Data for this task:

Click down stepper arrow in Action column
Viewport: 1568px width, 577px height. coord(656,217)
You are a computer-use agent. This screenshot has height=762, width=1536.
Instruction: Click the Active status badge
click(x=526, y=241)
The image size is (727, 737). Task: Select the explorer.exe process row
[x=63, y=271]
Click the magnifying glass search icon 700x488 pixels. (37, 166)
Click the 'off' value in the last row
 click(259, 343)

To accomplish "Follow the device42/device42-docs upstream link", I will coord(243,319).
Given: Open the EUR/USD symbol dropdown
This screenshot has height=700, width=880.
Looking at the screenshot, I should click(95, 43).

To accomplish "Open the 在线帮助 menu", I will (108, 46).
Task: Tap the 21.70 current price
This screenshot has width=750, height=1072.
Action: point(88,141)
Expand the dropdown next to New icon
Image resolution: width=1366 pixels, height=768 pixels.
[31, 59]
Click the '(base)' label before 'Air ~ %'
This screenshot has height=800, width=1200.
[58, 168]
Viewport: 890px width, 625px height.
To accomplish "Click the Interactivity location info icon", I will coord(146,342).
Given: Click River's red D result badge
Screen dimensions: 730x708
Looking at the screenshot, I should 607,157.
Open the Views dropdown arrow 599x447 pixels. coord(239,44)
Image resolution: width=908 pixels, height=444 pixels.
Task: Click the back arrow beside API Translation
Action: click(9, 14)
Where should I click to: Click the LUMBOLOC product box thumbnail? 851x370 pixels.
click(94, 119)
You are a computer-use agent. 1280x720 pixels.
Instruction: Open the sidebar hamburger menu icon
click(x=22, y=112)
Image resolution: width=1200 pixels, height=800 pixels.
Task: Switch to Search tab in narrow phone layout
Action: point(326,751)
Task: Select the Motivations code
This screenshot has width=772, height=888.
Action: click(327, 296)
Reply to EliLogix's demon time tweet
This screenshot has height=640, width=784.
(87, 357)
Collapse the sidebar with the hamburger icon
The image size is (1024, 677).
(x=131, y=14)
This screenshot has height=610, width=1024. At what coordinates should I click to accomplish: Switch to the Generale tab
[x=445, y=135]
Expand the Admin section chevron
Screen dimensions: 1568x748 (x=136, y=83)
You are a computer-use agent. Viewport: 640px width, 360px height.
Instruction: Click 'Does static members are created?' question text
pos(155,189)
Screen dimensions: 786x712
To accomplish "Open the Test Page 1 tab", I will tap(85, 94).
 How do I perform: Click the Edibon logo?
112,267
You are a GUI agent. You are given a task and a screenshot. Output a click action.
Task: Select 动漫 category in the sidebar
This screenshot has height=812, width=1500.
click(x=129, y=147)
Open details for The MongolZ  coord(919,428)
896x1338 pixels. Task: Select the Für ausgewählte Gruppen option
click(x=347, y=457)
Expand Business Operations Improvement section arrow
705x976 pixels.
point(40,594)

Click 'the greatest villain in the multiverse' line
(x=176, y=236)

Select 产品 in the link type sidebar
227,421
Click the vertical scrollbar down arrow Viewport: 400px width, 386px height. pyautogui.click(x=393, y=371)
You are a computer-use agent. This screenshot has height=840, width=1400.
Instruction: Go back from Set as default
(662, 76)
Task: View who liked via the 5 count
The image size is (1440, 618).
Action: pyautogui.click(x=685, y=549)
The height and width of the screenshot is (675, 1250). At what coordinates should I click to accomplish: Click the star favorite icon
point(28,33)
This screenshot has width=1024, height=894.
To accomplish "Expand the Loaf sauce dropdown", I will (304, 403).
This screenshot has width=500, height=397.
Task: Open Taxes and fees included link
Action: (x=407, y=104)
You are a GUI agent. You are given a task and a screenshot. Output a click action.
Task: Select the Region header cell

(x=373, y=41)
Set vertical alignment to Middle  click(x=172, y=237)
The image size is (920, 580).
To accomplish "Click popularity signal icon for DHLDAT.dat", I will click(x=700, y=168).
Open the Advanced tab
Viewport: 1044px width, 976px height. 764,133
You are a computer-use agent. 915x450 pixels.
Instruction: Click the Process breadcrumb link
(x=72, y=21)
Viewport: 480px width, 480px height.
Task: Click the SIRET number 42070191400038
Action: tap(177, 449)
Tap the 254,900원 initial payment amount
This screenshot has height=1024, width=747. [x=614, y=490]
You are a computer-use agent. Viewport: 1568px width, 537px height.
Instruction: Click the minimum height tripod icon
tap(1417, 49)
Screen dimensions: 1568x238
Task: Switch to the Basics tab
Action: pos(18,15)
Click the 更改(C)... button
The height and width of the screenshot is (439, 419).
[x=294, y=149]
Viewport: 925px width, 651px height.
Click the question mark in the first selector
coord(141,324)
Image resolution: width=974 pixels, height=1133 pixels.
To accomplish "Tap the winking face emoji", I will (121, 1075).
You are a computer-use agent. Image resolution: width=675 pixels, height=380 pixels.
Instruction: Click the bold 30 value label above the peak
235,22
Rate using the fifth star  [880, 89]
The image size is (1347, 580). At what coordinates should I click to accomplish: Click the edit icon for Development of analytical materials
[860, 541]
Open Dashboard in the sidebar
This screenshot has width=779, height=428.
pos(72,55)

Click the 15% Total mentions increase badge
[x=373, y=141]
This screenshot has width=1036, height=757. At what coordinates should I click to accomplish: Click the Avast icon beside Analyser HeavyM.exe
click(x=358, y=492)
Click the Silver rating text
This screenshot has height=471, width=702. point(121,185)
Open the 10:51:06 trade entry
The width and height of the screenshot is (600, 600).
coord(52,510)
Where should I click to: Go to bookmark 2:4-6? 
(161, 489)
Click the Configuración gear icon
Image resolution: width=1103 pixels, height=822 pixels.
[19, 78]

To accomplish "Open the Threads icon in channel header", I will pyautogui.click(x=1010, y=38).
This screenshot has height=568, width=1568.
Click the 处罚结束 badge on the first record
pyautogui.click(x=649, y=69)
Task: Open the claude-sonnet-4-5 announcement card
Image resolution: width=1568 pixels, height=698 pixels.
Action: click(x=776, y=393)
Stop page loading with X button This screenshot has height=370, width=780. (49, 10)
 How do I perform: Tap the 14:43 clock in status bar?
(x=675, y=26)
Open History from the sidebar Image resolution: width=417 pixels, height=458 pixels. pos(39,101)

Prompt: The material must be repeated in full, with every line exact.

Problem solution:
Click down stepper arrow in Action column
Viewport: 1568px width, 577px height. coord(656,217)
You are a computer-use agent. This screenshot has height=762, width=1536.
Instruction: Click the Active status badge
click(x=526, y=241)
The image size is (727, 737). Task: Select the explorer.exe process row
[x=63, y=271]
Click the magnifying glass search icon 700x488 pixels. (37, 166)
Click the 'off' value in the last row
 click(259, 343)

To accomplish "Follow the device42/device42-docs upstream link", I will coord(243,319).
Given: Open the EUR/USD symbol dropdown
This screenshot has height=700, width=880.
Looking at the screenshot, I should click(95, 43).

To accomplish "Open the 在线帮助 menu", I will (108, 46).
Task: Tap the 21.70 current price
This screenshot has width=750, height=1072.
Action: point(88,141)
Expand the dropdown next to New icon
Image resolution: width=1366 pixels, height=768 pixels.
[31, 59]
Click the '(base)' label before 'Air ~ %'
This screenshot has height=800, width=1200.
[58, 168]
Viewport: 890px width, 625px height.
To accomplish "Click the Interactivity location info icon", I will coord(146,342).
Given: Click River's red D result badge
Screen dimensions: 730x708
Looking at the screenshot, I should 607,157.
Open the Views dropdown arrow 599x447 pixels. coord(239,44)
Image resolution: width=908 pixels, height=444 pixels.
Task: Click the back arrow beside API Translation
Action: click(9, 14)
Where should I click to: Click the LUMBOLOC product box thumbnail? 851x370 pixels.
click(94, 119)
You are a computer-use agent. 1280x720 pixels.
Instruction: Open the sidebar hamburger menu icon
click(x=22, y=112)
Image resolution: width=1200 pixels, height=800 pixels.
Task: Switch to Search tab in narrow phone layout
Action: point(326,751)
Task: Select the Motivations code
This screenshot has width=772, height=888.
Action: click(327, 296)
Reply to EliLogix's demon time tweet
This screenshot has height=640, width=784.
(87, 357)
Collapse the sidebar with the hamburger icon
The image size is (1024, 677).
(x=131, y=14)
This screenshot has height=610, width=1024. At what coordinates should I click to accomplish: Switch to the Generale tab
[x=445, y=135]
Expand the Admin section chevron
Screen dimensions: 1568x748 (x=136, y=83)
You are a computer-use agent. Viewport: 640px width, 360px height.
Instruction: Click 'Does static members are created?' question text
pos(155,189)
Screen dimensions: 786x712
To accomplish "Open the Test Page 1 tab", I will tap(85, 94).
 How do I perform: Click the Edibon logo?
112,267
You are a GUI agent. You are given a task and a screenshot. Output a click action.
Task: Select 动漫 category in the sidebar
This screenshot has height=812, width=1500.
click(x=129, y=147)
Open details for The MongolZ  coord(919,428)
896x1338 pixels. Task: Select the Für ausgewählte Gruppen option
click(x=347, y=457)
Expand Business Operations Improvement section arrow
705x976 pixels.
point(40,594)

Click 'the greatest villain in the multiverse' line
(x=176, y=236)

Select 产品 in the link type sidebar
227,421
Click the vertical scrollbar down arrow Viewport: 400px width, 386px height. pyautogui.click(x=393, y=371)
You are a computer-use agent. This screenshot has height=840, width=1400.
Instruction: Go back from Set as default
(662, 76)
Task: View who liked via the 5 count
The image size is (1440, 618).
Action: pyautogui.click(x=685, y=549)
The height and width of the screenshot is (675, 1250). At what coordinates should I click to accomplish: Click the star favorite icon
point(28,33)
This screenshot has width=1024, height=894.
To accomplish "Expand the Loaf sauce dropdown", I will (304, 403).
This screenshot has width=500, height=397.
Task: Open Taxes and fees included link
Action: (x=407, y=104)
You are a GUI agent. You are given a task and a screenshot. Output a click action.
Task: Select the Region header cell

(x=373, y=41)
Set vertical alignment to Middle  click(x=172, y=237)
The image size is (920, 580).
To accomplish "Click popularity signal icon for DHLDAT.dat", I will click(x=700, y=168).
Open the Advanced tab
Viewport: 1044px width, 976px height. 764,133
You are a computer-use agent. 915x450 pixels.
Instruction: Click the Process breadcrumb link
(x=72, y=21)
Viewport: 480px width, 480px height.
Task: Click the SIRET number 42070191400038
Action: tap(177, 449)
Tap the 254,900원 initial payment amount
This screenshot has height=1024, width=747. [x=614, y=490]
You are a computer-use agent. Viewport: 1568px width, 537px height.
Instruction: Click the minimum height tripod icon
tap(1417, 49)
Screen dimensions: 1568x238
Task: Switch to the Basics tab
Action: pos(18,15)
Click the 更改(C)... button
The height and width of the screenshot is (439, 419).
[x=294, y=149]
Viewport: 925px width, 651px height.
Click the question mark in the first selector
coord(141,324)
Image resolution: width=974 pixels, height=1133 pixels.
To accomplish "Tap the winking face emoji", I will (121, 1075).
You are a computer-use agent. Image resolution: width=675 pixels, height=380 pixels.
Instruction: Click the bold 30 value label above the peak
235,22
Rate using the fifth star  [880, 89]
The image size is (1347, 580). At what coordinates should I click to accomplish: Click the edit icon for Development of analytical materials
[860, 541]
Open Dashboard in the sidebar
This screenshot has width=779, height=428.
pos(72,55)

Click the 15% Total mentions increase badge
[x=373, y=141]
This screenshot has width=1036, height=757. At what coordinates should I click to accomplish: Click the Avast icon beside Analyser HeavyM.exe
click(x=358, y=492)
Click the Silver rating text
This screenshot has height=471, width=702. point(121,185)
Open the 10:51:06 trade entry
The width and height of the screenshot is (600, 600).
coord(52,510)
Where should I click to: Go to bookmark 2:4-6? 
(161, 489)
Click the Configuración gear icon
Image resolution: width=1103 pixels, height=822 pixels.
[19, 78]

To accomplish "Open the Threads icon in channel header", I will pyautogui.click(x=1010, y=38).
This screenshot has height=568, width=1568.
Click the 处罚结束 badge on the first record
pyautogui.click(x=649, y=69)
Task: Open the claude-sonnet-4-5 announcement card
Image resolution: width=1568 pixels, height=698 pixels.
Action: click(x=776, y=393)
Stop page loading with X button This screenshot has height=370, width=780. (49, 10)
 How do I perform: Tap the 14:43 clock in status bar?
(x=675, y=26)
Open History from the sidebar Image resolution: width=417 pixels, height=458 pixels. pos(39,101)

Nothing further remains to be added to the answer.